Individual study: Limited effects of large-scale riparian restoration on seed banks in agriculture

Published source details

Langridge S.M. (2011) Limited effects of large-scale riparian restoration on seed banks in agriculture. Restoration Ecology, 19, 607-616


This study is summarised as evidence for the intervention(s) shown on the right. The icon shows which synopsis it is relevant to.

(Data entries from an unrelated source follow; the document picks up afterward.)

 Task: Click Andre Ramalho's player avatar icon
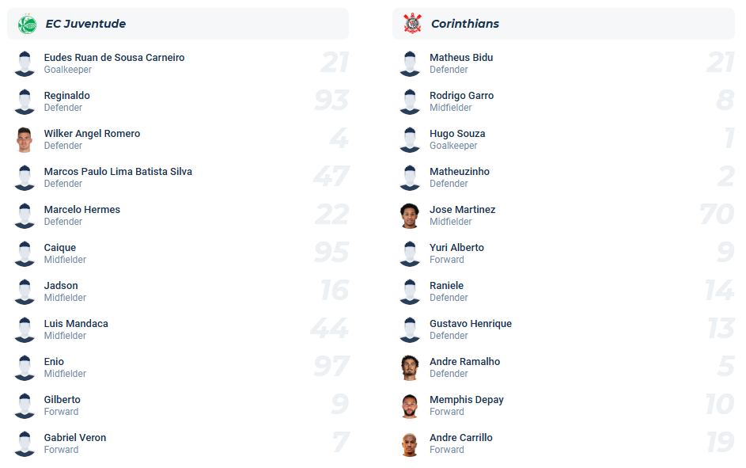click(410, 367)
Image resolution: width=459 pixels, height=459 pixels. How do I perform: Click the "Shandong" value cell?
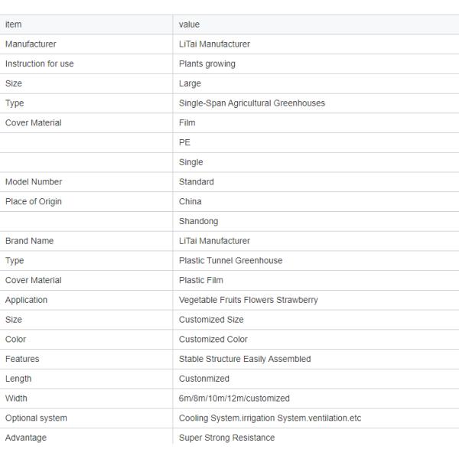coord(199,221)
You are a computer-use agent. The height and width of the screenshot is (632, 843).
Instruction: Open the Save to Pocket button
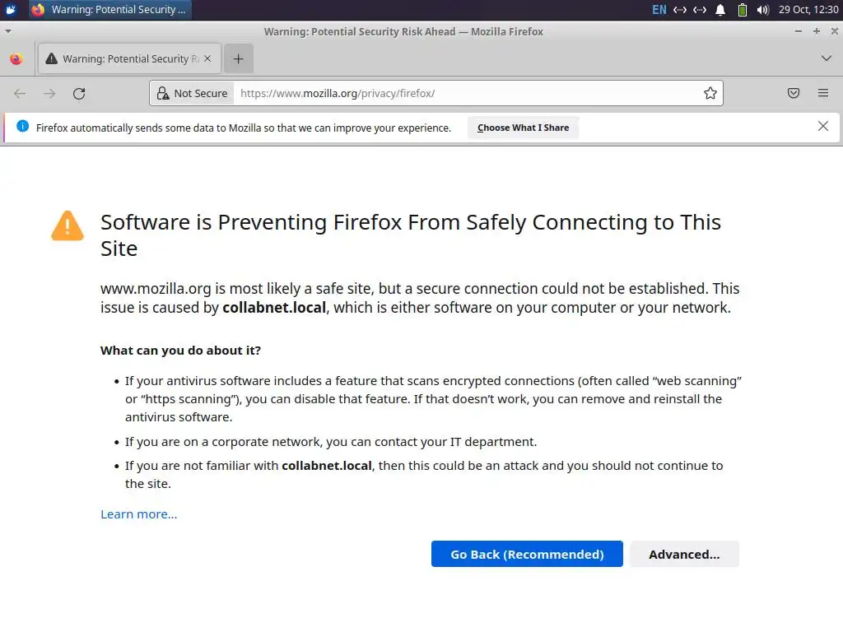[x=794, y=93]
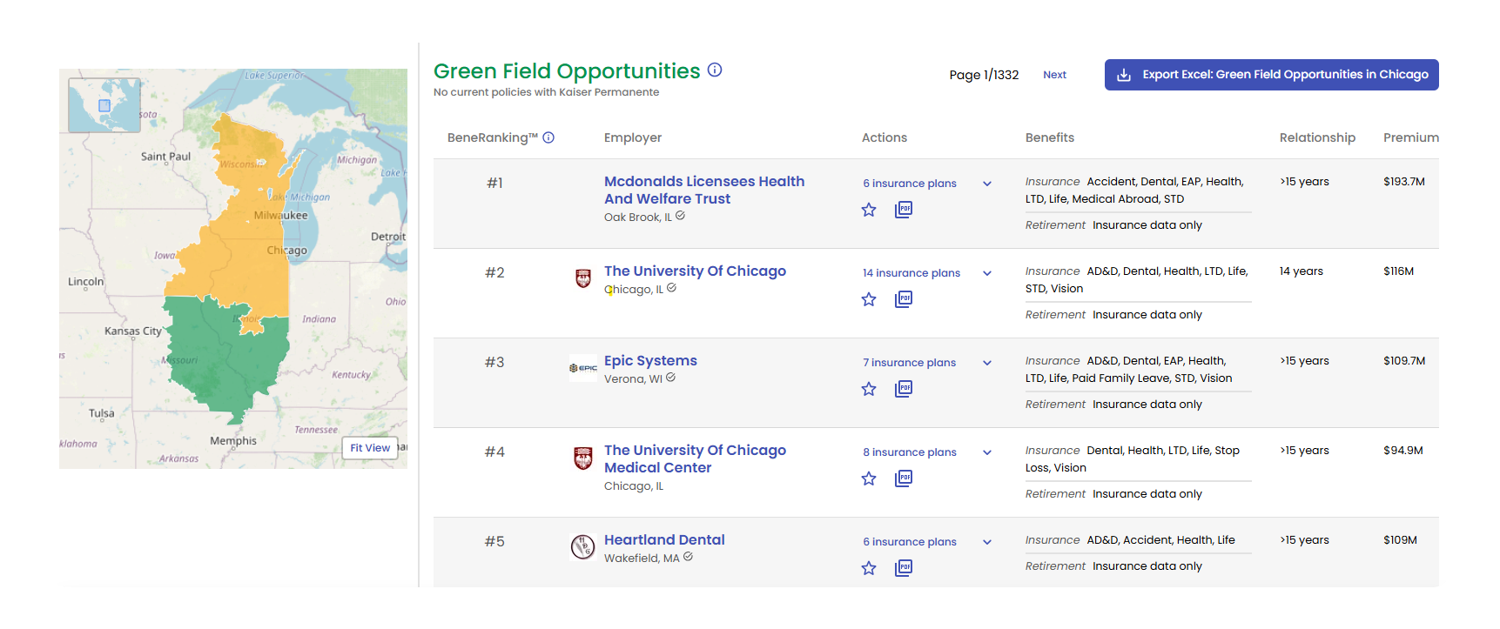Click the Relationship column header

click(x=1317, y=137)
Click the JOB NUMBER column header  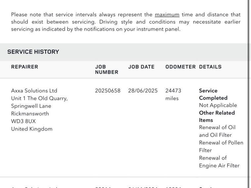click(106, 69)
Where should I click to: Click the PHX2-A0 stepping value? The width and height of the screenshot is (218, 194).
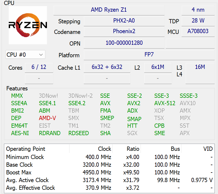pyautogui.click(x=124, y=21)
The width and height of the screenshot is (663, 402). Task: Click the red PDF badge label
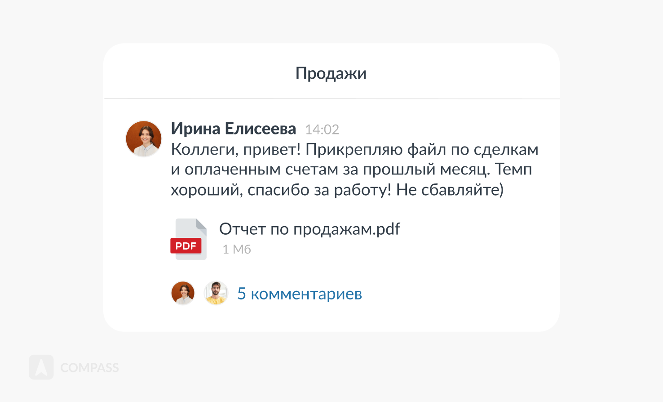[186, 246]
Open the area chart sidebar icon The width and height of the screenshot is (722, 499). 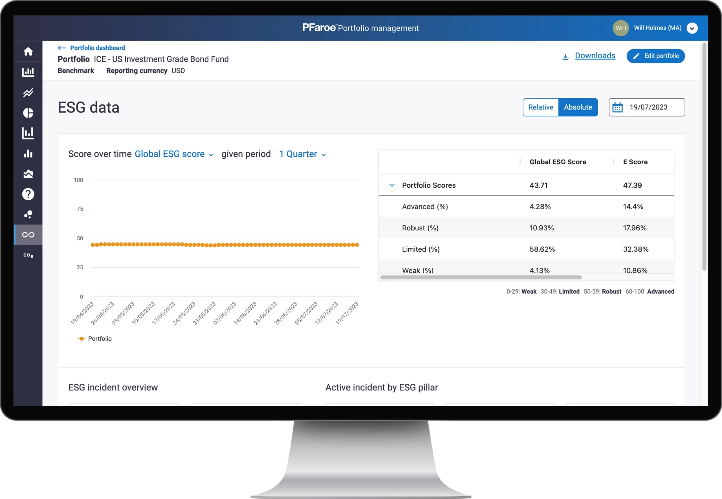point(28,174)
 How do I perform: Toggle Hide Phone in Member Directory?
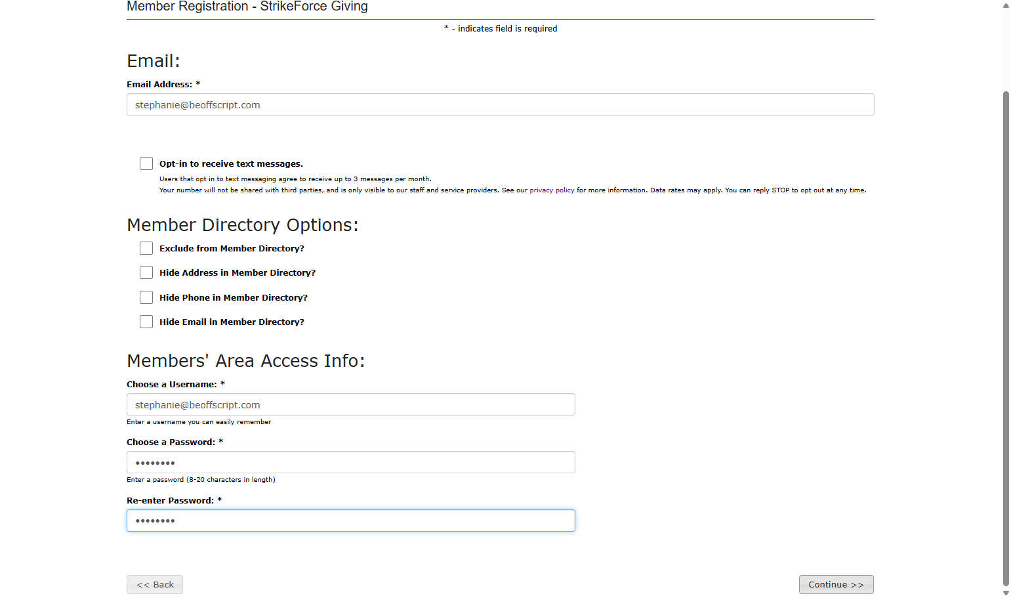click(x=146, y=297)
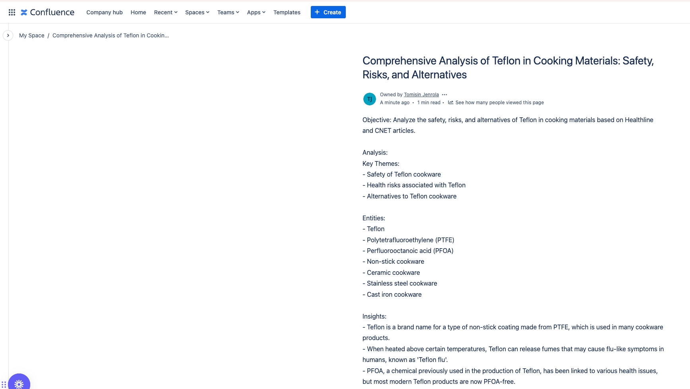Screen dimensions: 690x389
Task: Expand the collapsed left sidebar
Action: coord(8,35)
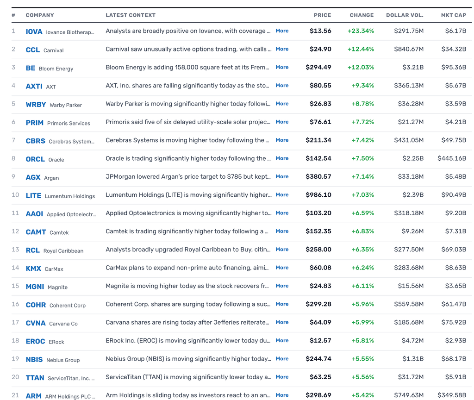The height and width of the screenshot is (400, 474).
Task: Click More on the CarMax row
Action: tap(282, 268)
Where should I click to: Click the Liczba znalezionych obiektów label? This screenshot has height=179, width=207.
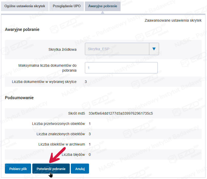pyautogui.click(x=61, y=134)
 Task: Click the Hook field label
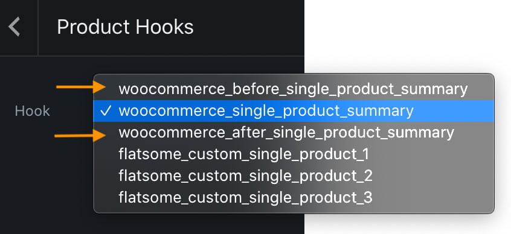click(32, 112)
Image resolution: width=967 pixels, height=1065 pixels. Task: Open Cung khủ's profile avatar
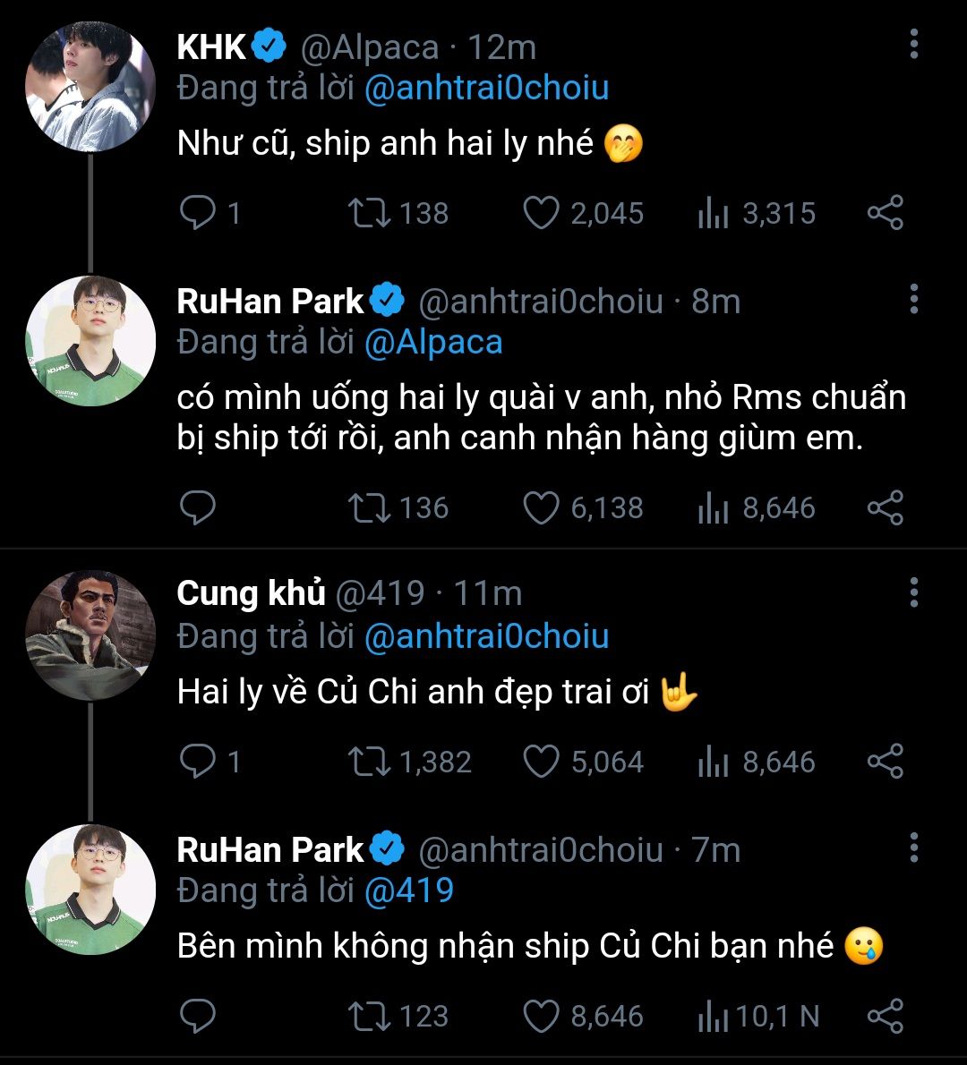(90, 635)
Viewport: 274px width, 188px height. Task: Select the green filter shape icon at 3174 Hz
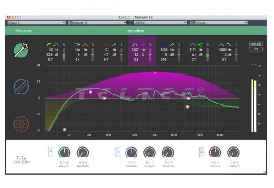(x=200, y=44)
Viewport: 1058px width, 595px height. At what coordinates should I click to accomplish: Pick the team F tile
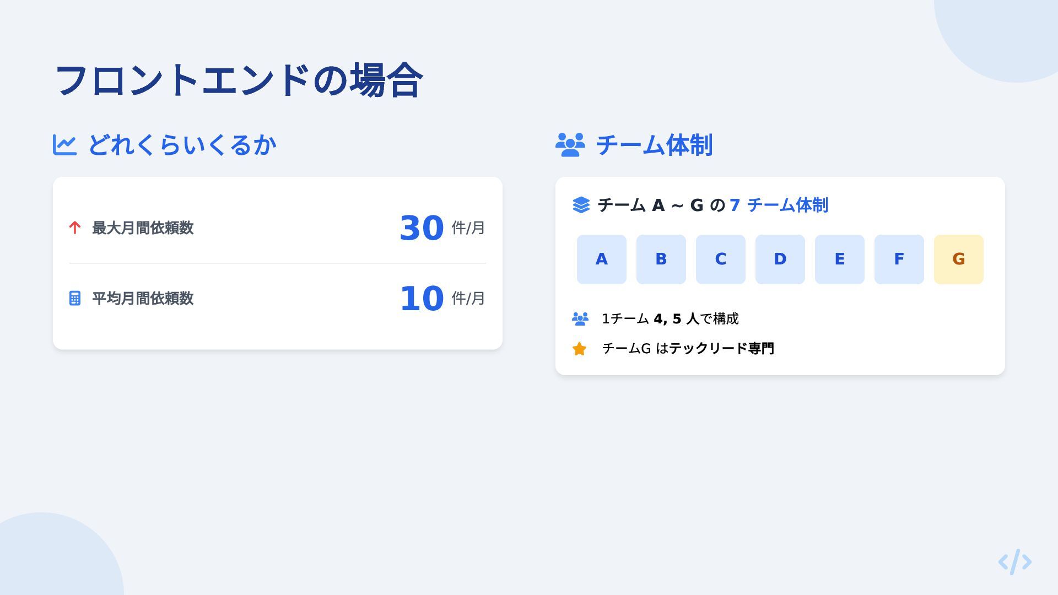coord(899,259)
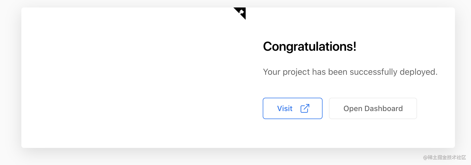Image resolution: width=471 pixels, height=165 pixels.
Task: Click the white pin inside corner ribbon
Action: pos(241,12)
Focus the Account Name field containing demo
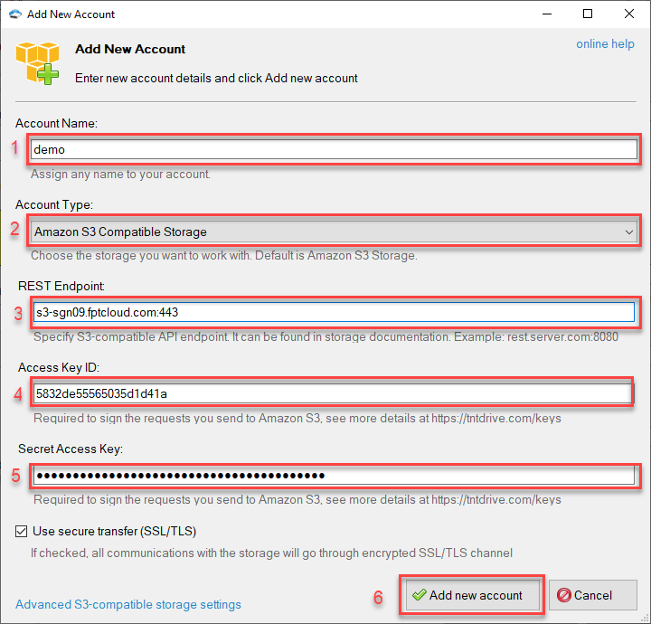651x624 pixels. pos(333,150)
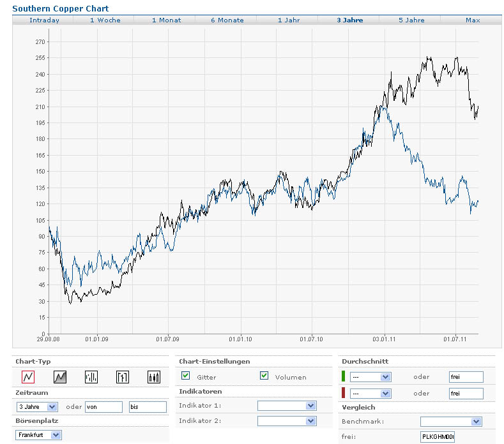Click the Vergleich 'frei' input field
The width and height of the screenshot is (504, 444).
(437, 436)
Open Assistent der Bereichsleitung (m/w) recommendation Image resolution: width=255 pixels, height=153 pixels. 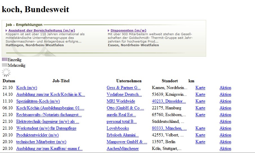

Pest regulation: Restore habitat along watercourses Mediterranean Farmland

A replicated site comparison in 1991–2004 in 26 riparian sites along the Sacramento River, California, USA, found more weed seeds in orchards next to restored habitat, compared to remnant habitat. Pest numbers: More weed seeds were found in orchards next to restored habitat, compared to remnant habitat (data reported as log abundance). Implementation options: More weed seeds were found in orchards next to older restored sites, compared to younger restored sites (data not reported). Methods: Soil samples were collected from 26 walnut plots, 0–5.6 km from restored riparian, remnant riparian, and agricultural habitats. Restored sites were formerly farmland. Restoration included disking, burning, furrowing, levelling, and spraying with herbicide, and replanting. On each walnut farm, soil samples (10 cm depth) were collected from seven points adjacent to restored or remnant forest and nine points within the walnut orchard, in March 2004. Seeds were germinated and identified in a greenhouse.

 

Other biodiversity: Restore habitat along watercourses Mediterranean Farmland

A replicated site comparison in 1991–2004 in 26 riparian sites along the Sacramento River, California, USA, found fewer seed species and native seed species, more seeds in total, but fewer native seeds, in orchards next to restored habitats, compared to orchards next to remnant habitats. Plants: Fewer species (36–50 vs 68) and native species (6–10 vs 13) were found in orchards next to restored habitats. More seeds were found next to restored habitats (data reported in log units), but fewer native seeds were found, and there was no difference in invasive seeds. Implementation options: More seeds were found next to older restored habitats, compared to younger (data not reported). Methods: Soil samples were collected from 26 walnut plots, 0–5.6 km from restored riparian, remnant riparian, or agricultural habitats. Restored sites were formerly farmland. Restoration included disking, burning, furrowing, levelling, and spraying with herbicide, and replanting. On each walnut farm, soil samples (10 cm depth) were collected from seven points adjacent to restored or remnant forest and nine points within the walnut orchard, in March 2004. Seeds were germinated and identified in a greenhouse.